▶ _Complete the following_:
**1)** In the COVID-19 text below, how long after exposure may symptoms take to appear?
**2)** Say whether each statement agrees with the COVID-19 text below. Answer yes or no for each and quote the words of the text that decide it. (a) Rapid testing should be used to determine whether someone is infected. (b) Someone who is infected but not showing symptoms can spread the virus to others. (c) A positive rapid test should be followed by a PCR test.
**3)** Reproduce the part of the COVID-19 text below that begins at the words "Symptoms of COVID-19" and stops after "COVID-19 test result.".

▶ _Text block_:
Symptoms of COVID-19 can vary from person to person. They may also vary in different age groups. Seek immediate medical attention if you are experiencing serious symptoms such as difficulty breathing or chest pain. If you are uncertain if your symptoms qualify you for testing, use the Self Assessment Tool.

Incubation Period of COVID-19

Symptoms may take up to 10 days to appear after exposure to COVID-19. The virus can be spread to others from someone who’s infected but not showing symptoms. This includes people who haven’t yet developed symptoms (pre-symptomatic) or never develop symptoms (asymptomatic). This is why individuals who are not fully immunized and who have a known high-risk exposure must isolate for the time period indicated by public health (typically 10 days), regardless of receiving a negative COVID-19 test result.

Diagnosing COVID-19

The only way to be certain if you are infected or not is through PCR testing. By getting tested, your swab will be sent to a lab where they will be able to tell if the virus is in the sample. Rapid testing is increasingly being used to support screening for COVID-19, but should not be used to determine if someone is infected. A positive rapid test should be followed by a PCR test through an approved testing centre (see COVID-19 testing locations (ontario.ca)).

▶ _Recorded data_:

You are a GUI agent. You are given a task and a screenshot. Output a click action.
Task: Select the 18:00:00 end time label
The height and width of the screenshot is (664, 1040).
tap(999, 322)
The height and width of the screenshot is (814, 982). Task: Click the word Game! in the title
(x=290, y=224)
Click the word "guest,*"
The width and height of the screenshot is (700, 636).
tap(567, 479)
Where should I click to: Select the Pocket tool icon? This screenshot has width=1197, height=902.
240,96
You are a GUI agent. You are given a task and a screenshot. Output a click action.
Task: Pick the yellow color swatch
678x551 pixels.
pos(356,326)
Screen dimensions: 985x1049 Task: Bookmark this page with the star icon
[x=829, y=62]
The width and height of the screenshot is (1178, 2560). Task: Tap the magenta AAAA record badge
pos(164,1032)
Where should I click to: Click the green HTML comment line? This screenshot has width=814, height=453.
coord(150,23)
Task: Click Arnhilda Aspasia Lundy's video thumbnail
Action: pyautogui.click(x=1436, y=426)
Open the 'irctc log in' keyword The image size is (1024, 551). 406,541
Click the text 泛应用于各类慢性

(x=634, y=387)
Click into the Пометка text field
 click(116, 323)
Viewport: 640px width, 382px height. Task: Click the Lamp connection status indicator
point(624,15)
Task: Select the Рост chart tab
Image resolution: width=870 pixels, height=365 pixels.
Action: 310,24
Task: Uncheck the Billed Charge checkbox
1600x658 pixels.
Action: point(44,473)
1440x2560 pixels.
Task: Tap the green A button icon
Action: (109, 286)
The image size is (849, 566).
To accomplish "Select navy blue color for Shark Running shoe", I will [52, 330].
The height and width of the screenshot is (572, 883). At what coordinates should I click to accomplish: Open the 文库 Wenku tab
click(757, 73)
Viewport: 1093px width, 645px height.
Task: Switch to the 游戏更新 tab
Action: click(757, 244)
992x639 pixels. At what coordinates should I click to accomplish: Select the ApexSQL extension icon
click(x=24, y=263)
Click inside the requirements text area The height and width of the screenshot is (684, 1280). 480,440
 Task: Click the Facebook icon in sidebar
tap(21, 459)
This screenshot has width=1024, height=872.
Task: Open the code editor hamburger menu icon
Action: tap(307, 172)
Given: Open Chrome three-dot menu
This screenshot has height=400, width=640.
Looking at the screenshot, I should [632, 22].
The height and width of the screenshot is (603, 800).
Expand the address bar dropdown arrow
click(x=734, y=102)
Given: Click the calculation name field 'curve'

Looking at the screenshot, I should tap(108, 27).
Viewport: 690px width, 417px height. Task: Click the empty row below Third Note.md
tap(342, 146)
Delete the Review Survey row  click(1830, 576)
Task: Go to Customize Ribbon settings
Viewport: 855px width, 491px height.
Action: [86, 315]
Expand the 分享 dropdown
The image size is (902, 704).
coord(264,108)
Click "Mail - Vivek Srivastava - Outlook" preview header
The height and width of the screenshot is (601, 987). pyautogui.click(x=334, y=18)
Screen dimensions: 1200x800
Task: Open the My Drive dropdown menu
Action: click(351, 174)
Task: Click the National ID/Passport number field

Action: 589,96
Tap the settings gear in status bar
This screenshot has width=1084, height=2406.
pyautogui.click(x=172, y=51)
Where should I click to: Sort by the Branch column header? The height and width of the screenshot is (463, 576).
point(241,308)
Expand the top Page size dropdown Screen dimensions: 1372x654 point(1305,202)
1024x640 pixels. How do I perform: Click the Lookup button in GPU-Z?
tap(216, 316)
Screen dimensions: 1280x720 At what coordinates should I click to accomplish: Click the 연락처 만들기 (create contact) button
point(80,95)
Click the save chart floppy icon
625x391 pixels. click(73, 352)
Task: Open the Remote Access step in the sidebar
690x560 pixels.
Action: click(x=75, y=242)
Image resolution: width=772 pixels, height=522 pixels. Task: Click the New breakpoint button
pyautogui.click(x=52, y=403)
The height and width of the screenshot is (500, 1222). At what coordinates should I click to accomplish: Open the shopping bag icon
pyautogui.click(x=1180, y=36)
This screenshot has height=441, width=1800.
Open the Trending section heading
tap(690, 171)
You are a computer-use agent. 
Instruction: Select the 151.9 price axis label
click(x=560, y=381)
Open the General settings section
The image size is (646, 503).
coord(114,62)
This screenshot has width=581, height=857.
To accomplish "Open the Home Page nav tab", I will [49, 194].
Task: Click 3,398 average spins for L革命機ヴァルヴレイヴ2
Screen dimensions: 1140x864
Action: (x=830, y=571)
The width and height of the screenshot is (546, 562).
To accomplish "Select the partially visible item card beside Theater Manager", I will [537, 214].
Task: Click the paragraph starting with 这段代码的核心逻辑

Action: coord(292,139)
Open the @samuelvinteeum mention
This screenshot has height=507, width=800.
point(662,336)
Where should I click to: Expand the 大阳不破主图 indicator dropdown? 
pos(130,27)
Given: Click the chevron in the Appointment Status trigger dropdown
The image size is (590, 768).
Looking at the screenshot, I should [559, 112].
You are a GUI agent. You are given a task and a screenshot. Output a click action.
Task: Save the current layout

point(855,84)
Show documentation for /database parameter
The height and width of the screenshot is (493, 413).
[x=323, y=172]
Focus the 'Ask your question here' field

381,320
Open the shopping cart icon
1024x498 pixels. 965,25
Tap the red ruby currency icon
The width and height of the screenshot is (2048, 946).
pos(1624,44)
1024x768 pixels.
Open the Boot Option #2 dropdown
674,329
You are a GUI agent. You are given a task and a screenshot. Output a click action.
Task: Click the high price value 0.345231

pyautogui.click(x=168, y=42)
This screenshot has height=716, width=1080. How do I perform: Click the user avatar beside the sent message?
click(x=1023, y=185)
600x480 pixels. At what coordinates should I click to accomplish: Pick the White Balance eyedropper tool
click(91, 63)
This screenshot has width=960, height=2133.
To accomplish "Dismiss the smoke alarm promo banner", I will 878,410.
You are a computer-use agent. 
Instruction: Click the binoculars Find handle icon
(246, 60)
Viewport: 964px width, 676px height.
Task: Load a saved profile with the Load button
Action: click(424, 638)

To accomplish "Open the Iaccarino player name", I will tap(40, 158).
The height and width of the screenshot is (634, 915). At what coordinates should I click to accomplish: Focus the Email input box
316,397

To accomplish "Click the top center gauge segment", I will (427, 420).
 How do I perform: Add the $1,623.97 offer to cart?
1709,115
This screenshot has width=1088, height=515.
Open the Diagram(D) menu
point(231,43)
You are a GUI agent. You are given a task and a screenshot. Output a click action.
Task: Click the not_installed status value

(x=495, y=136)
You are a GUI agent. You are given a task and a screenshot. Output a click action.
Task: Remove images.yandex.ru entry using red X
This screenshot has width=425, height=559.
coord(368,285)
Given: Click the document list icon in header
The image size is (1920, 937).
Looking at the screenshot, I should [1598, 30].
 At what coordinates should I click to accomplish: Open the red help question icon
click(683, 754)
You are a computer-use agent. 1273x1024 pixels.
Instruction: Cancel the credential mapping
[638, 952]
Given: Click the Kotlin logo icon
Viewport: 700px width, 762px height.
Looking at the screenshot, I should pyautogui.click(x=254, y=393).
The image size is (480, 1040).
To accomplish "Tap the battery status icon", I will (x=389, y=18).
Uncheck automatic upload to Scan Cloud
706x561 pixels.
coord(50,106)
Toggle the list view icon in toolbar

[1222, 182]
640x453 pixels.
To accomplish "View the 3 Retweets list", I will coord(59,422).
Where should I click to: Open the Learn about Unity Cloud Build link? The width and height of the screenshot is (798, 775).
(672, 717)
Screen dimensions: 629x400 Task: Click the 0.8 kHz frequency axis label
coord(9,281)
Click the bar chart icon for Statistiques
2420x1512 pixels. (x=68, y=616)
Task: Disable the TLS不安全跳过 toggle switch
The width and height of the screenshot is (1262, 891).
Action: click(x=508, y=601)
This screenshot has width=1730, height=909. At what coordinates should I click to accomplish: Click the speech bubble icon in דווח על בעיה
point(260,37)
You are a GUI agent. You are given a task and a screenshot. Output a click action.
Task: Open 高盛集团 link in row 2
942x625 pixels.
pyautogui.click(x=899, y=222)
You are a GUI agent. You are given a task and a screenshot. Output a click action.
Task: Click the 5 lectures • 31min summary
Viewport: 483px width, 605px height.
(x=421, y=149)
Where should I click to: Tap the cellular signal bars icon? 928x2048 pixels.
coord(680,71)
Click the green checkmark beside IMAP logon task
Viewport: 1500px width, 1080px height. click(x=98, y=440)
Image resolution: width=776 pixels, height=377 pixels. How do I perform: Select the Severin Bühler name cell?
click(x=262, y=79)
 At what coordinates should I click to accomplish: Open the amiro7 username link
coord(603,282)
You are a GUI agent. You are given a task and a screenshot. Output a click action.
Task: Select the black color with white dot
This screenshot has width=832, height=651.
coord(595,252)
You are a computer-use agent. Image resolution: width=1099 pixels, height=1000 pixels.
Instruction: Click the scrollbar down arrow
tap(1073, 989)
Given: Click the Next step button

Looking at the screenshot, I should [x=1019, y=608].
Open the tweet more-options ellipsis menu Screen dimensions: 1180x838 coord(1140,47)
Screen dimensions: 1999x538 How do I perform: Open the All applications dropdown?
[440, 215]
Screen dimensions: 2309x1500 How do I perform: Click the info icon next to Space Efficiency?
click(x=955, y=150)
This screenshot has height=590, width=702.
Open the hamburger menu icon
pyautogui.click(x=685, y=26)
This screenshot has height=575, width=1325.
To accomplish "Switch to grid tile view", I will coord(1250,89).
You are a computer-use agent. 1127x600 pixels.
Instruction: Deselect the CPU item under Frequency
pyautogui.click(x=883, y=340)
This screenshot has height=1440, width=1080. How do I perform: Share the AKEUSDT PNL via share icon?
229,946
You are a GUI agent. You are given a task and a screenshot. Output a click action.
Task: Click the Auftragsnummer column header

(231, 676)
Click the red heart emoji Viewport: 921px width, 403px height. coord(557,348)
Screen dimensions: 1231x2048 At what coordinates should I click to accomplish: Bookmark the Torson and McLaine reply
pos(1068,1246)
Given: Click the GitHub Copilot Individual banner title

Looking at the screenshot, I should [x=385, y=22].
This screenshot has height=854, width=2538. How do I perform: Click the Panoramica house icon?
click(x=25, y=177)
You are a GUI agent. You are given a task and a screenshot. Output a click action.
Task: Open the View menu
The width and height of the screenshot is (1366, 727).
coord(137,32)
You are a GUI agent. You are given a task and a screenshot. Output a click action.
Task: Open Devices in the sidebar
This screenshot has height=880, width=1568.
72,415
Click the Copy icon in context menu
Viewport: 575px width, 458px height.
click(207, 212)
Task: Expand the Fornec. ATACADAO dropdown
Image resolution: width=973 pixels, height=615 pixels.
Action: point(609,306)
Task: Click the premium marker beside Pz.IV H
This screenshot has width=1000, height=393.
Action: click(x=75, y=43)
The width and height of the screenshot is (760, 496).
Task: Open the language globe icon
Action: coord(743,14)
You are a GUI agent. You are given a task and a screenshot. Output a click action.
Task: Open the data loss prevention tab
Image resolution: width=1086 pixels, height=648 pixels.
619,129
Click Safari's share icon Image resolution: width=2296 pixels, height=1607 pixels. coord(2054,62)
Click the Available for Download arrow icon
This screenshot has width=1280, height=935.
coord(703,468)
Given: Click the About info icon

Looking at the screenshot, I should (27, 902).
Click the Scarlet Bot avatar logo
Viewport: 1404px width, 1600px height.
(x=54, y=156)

▶ _Answers for the exercise_:
**1)** Up to 10 days.

**2)**
(a) No: "should not be used to determine if someone is infected"
(b) Yes: "The virus can be spread to others from someone who’s infected but not showing symptoms."
(c) Yes: "A positive rapid test should be followed by a PCR test through an approved testing centre"

**3)**
Symptoms of COVID-19 can vary from person to person. They may also vary in different age groups. Seek immediate medical attention if you are experiencing serious symptoms such as difficulty breathing or chest pain. If you are uncertain if your symptoms qualify you for testing, use the Self Assessment Tool.

Incubation Period of COVID-19

Symptoms may take up to 10 days to appear after exposure to COVID-19. The virus can be spread to others from someone who’s infected but not showing symptoms. This includes people who haven’t yet developed symptoms (pre-symptomatic) or never develop symptoms (asymptomatic). This is why individuals who are not fully immunized and who have a known high-risk exposure must isolate for the time period indicated by public health (typically 10 days), regardless of receiving a negative COVID-19 test result.